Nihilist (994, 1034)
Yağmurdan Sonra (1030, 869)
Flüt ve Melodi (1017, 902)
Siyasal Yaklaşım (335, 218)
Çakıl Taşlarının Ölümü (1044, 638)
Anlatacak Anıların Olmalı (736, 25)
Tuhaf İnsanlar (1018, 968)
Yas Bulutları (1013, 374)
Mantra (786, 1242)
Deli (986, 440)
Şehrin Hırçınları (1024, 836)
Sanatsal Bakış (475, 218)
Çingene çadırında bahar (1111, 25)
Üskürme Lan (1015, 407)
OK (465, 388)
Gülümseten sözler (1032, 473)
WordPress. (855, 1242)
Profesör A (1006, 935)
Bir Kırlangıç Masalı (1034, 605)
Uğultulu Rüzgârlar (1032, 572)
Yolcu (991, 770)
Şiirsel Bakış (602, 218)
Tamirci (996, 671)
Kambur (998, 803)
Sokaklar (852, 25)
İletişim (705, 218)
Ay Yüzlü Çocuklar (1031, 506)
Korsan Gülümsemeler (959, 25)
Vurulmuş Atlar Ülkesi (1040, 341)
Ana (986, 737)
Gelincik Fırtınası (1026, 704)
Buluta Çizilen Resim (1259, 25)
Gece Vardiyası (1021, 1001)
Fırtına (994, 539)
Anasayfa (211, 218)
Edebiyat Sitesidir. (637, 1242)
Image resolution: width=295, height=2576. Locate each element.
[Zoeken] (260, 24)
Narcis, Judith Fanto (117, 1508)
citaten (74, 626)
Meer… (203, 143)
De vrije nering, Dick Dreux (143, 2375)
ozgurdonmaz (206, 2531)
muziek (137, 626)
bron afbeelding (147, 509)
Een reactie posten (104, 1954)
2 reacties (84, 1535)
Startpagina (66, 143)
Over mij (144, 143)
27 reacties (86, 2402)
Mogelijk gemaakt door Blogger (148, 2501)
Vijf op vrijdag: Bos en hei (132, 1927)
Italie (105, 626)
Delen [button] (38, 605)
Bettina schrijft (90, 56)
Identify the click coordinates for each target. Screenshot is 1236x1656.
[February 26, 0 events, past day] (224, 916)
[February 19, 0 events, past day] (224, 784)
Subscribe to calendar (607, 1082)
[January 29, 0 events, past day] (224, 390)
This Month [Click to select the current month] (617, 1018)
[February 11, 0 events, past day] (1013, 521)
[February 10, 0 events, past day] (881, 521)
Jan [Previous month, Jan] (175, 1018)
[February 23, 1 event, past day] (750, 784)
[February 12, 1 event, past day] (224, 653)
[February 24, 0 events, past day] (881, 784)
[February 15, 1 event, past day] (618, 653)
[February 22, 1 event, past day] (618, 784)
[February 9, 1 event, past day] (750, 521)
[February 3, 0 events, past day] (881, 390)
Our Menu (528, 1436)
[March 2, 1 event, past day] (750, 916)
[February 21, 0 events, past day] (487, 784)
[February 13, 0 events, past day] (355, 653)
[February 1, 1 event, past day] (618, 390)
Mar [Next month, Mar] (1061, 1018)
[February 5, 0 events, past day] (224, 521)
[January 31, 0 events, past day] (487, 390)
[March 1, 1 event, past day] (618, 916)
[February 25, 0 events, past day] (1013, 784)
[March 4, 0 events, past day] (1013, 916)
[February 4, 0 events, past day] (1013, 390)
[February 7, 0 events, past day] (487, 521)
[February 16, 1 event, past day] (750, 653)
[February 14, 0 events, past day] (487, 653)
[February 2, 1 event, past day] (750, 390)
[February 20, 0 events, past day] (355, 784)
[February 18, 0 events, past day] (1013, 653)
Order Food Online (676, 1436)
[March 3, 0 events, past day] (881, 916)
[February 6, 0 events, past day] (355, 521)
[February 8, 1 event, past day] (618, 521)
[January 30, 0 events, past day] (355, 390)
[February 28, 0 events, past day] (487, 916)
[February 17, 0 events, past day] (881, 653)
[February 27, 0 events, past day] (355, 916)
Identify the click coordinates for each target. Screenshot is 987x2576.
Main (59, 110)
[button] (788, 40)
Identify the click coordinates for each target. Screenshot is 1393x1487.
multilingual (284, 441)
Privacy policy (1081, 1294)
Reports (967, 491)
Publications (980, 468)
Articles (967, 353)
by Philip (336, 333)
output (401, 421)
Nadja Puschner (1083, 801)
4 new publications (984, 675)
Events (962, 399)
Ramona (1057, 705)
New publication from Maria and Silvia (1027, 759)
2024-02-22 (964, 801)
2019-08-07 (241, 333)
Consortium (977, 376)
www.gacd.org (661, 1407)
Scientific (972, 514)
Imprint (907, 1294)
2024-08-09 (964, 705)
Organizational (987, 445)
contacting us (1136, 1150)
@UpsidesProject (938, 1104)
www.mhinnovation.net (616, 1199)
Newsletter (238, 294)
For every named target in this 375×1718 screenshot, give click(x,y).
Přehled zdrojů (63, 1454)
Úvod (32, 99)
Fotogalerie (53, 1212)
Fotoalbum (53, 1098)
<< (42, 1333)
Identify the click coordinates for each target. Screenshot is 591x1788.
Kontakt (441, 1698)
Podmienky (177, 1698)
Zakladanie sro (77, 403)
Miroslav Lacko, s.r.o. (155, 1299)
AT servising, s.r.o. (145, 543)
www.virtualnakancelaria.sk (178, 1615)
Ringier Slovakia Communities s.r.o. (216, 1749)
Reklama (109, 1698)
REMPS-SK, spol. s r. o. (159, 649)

---

- Description of the task -
Copy out the listing above word for word, every line in order from first to last.

- Exercise output -
Nihilist (994, 1034)
Yağmurdan Sonra (1030, 869)
Flüt ve Melodi (1017, 902)
Siyasal Yaklaşım (335, 218)
Çakıl Taşlarının Ölümü (1044, 638)
Anlatacak Anıların Olmalı (736, 25)
Tuhaf İnsanlar (1018, 968)
Yas Bulutları (1013, 374)
Mantra (786, 1242)
Deli (986, 440)
Şehrin Hırçınları (1024, 836)
Sanatsal Bakış (475, 218)
Çingene çadırında bahar (1111, 25)
Üskürme Lan (1015, 407)
OK (465, 388)
Gülümseten sözler (1032, 473)
WordPress. (855, 1242)
Profesör A (1006, 935)
Bir Kırlangıç Masalı (1034, 605)
Uğultulu Rüzgârlar (1032, 572)
Yolcu (991, 770)
Şiirsel Bakış (602, 218)
Tamirci (996, 671)
Kambur (998, 803)
Sokaklar (852, 25)
İletişim (705, 218)
Ay Yüzlü Çocuklar (1031, 506)
Korsan Gülümsemeler (959, 25)
Vurulmuş Atlar Ülkesi (1040, 341)
Ana (986, 737)
Gelincik Fırtınası (1026, 704)
Buluta Çizilen Resim (1259, 25)
Gece Vardiyası (1021, 1001)
Fırtına (994, 539)
Anasayfa (211, 218)
Edebiyat Sitesidir. (637, 1242)
Image resolution: width=295, height=2576. Locate each element.
[Zoeken] (260, 24)
Narcis, Judith Fanto (117, 1508)
citaten (74, 626)
Meer… (203, 143)
De vrije nering, Dick Dreux (143, 2375)
ozgurdonmaz (206, 2531)
muziek (137, 626)
bron afbeelding (147, 509)
Een reactie posten (104, 1954)
2 reacties (84, 1535)
Startpagina (66, 143)
Over mij (144, 143)
27 reacties (86, 2402)
Mogelijk gemaakt door Blogger (148, 2501)
Vijf op vrijdag: Bos en hei (132, 1927)
Italie (105, 626)
Delen [button] (38, 605)
Bettina schrijft (90, 56)
Identify the click coordinates for each target. Screenshot is 1236x1656.
[February 26, 0 events, past day] (224, 916)
[February 19, 0 events, past day] (224, 784)
Subscribe to calendar (607, 1082)
[January 29, 0 events, past day] (224, 390)
This Month [Click to select the current month] (617, 1018)
[February 11, 0 events, past day] (1013, 521)
[February 10, 0 events, past day] (881, 521)
Jan [Previous month, Jan] (175, 1018)
[February 23, 1 event, past day] (750, 784)
[February 12, 1 event, past day] (224, 653)
[February 24, 0 events, past day] (881, 784)
[February 15, 1 event, past day] (618, 653)
[February 22, 1 event, past day] (618, 784)
[February 9, 1 event, past day] (750, 521)
[February 3, 0 events, past day] (881, 390)
Our Menu (528, 1436)
[March 2, 1 event, past day] (750, 916)
[February 21, 0 events, past day] (487, 784)
[February 13, 0 events, past day] (355, 653)
[February 1, 1 event, past day] (618, 390)
Mar [Next month, Mar] (1061, 1018)
[February 5, 0 events, past day] (224, 521)
[January 31, 0 events, past day] (487, 390)
[March 1, 1 event, past day] (618, 916)
[February 25, 0 events, past day] (1013, 784)
[March 4, 0 events, past day] (1013, 916)
[February 4, 0 events, past day] (1013, 390)
[February 7, 0 events, past day] (487, 521)
[February 16, 1 event, past day] (750, 653)
[February 14, 0 events, past day] (487, 653)
[February 2, 1 event, past day] (750, 390)
[February 20, 0 events, past day] (355, 784)
[February 18, 0 events, past day] (1013, 653)
Order Food Online (676, 1436)
[March 3, 0 events, past day] (881, 916)
[February 6, 0 events, past day] (355, 521)
[February 8, 1 event, past day] (618, 521)
[January 30, 0 events, past day] (355, 390)
[February 28, 0 events, past day] (487, 916)
[February 17, 0 events, past day] (881, 653)
[February 27, 0 events, past day] (355, 916)
Identify the click coordinates for each target. Screenshot is 987x2576.
Main (59, 110)
[button] (788, 40)
Identify the click coordinates for each target. Screenshot is 1393x1487.
multilingual (284, 441)
Privacy policy (1081, 1294)
Reports (967, 491)
Publications (980, 468)
Articles (967, 353)
by Philip (336, 333)
output (401, 421)
Nadja Puschner (1083, 801)
4 new publications (984, 675)
Events (962, 399)
Ramona (1057, 705)
New publication from Maria and Silvia (1027, 759)
2024-02-22 (964, 801)
2019-08-07 (241, 333)
Consortium (977, 376)
www.gacd.org (661, 1407)
Scientific (972, 514)
Imprint (907, 1294)
2024-08-09 (964, 705)
Organizational (987, 445)
contacting us (1136, 1150)
@UpsidesProject (938, 1104)
www.mhinnovation.net (616, 1199)
Newsletter (238, 294)
For every named target in this 375×1718 screenshot, give click(x,y).
Přehled zdrojů (63, 1454)
Úvod (32, 99)
Fotogalerie (53, 1212)
Fotoalbum (53, 1098)
<< (42, 1333)
Identify the click coordinates for each target. Screenshot is 591x1788.
Kontakt (441, 1698)
Podmienky (177, 1698)
Zakladanie sro (77, 403)
Miroslav Lacko, s.r.o. (155, 1299)
AT servising, s.r.o. (145, 543)
www.virtualnakancelaria.sk (178, 1615)
Ringier Slovakia Communities s.r.o. (216, 1749)
Reklama (109, 1698)
REMPS-SK, spol. s r. o. (159, 649)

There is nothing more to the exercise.